In our study, the comparison of prevalence rates in all childhood age-groups showed significant heterogeneity. Most of these studies were in Iranian temperate region. When there are only few studies, investigations of heterogeneity has a limited value (45). So, we performed a random effects model for meta-analysis instead of determining the causes of heterogeneity among results.
Considering overlap of VZV prevalence in two periods of time (2002-2005 and after 2005), we may conclude that prevalence rate of VZV in Iran has not changed significantly during those years. In Iran, absence of a mass vaccination program against VZV causes lack of significant changes in VZV immunity pattern. For example, in two studies from Tehran on the age group of11-15 (2003-2005 and 2008), positive seroprevalence rates were 60.78(95% C: 47.09-72.97) and 63.89 (95% CI: 57.29-70.00), respectively (13, 15). Also, studies conducted in adjacent countries to Iran have a similar finding. Comparison of conducted studies during 2002 to 2013 didn’t show any alteration in VZV seroprevalence in Turkey (western adjacent) (46-49).

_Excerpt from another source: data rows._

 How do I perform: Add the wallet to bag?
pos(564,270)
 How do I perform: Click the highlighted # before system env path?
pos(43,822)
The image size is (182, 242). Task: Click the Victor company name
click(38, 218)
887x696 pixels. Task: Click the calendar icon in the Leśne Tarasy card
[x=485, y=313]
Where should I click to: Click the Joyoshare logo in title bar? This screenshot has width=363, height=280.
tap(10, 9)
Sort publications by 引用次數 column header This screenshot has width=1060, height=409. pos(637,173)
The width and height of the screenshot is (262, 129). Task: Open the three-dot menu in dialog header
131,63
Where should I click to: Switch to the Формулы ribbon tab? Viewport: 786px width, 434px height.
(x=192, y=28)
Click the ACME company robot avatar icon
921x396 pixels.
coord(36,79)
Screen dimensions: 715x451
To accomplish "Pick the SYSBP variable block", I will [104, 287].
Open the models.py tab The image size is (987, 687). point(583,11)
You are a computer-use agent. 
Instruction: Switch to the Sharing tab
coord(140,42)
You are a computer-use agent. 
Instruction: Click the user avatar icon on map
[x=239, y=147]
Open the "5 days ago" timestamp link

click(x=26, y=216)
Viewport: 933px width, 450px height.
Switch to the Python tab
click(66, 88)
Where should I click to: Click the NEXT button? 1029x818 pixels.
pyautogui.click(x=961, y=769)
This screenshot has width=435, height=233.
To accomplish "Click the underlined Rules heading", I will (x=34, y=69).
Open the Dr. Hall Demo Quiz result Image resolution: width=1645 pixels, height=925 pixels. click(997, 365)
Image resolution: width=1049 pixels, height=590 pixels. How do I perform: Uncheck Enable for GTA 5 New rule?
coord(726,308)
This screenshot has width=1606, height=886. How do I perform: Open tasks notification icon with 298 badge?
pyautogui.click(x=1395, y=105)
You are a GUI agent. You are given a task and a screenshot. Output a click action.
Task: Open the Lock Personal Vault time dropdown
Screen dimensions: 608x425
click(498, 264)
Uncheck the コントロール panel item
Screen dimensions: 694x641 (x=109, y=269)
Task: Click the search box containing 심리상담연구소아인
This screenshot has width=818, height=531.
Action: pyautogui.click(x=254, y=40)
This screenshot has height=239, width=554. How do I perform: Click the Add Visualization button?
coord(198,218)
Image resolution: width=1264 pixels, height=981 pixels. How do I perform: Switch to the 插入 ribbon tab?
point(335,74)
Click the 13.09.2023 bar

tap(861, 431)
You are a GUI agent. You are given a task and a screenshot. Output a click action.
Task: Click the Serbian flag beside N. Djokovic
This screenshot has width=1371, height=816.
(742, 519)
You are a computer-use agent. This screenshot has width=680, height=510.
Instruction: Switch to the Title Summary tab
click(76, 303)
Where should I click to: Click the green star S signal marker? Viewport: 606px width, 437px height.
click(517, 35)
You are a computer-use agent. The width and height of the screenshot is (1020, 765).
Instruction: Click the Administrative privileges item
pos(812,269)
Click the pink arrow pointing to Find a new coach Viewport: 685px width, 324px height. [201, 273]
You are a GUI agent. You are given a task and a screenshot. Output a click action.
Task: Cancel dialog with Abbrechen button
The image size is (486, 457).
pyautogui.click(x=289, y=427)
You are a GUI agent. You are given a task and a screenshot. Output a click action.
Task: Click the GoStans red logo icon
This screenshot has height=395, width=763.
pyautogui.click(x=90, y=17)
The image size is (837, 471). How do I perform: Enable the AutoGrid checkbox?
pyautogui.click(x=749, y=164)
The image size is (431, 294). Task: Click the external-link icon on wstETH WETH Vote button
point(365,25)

Result of this study could identify future potential research areas and help in medical service planning in Iran. The study provides baseline information to assess appropriateness of a mass vaccination program, design the most effective strategy, and evaluate national programs once in place. However, the main limitation of the study is limited generalizability of the findings to whole Iranian population. The initial studies were conducted in nine major cities and did not cover rural population as well as people in other provinces and cities, so the results may not be easily generalized to whole Iranian population. This also could be a logical reason for more nationwide studies in this field.
CONCLUSION
The varicella seroepidemiology in Iran is in accordance with average tropical areas (south Asia) and temperate regions in the absence of vaccine (European countries). The seropositivity prevalence increased steeply from the age of 1-5 to 6-10 [from 21.9% (95% CI; 10.8-33.1) to 42.1 %(95% CI; 33.6-50.6)]. At the age of 11 15, 59.4% (95% CI; 46.1-72.8) of children showed to be infected. The rate of seropositivity was more than 87% in individuals of 40 and older. Comparison of conducted studies in Iran during 2003 to 2011 didn’t show any alteration in VZV seroprevalence. In conclusion, our findings are consistent with prior information gathered in Iranian adjacent countries.
Acknowledgments
We would like to thank all corresponding authors of primary draft of manuscript.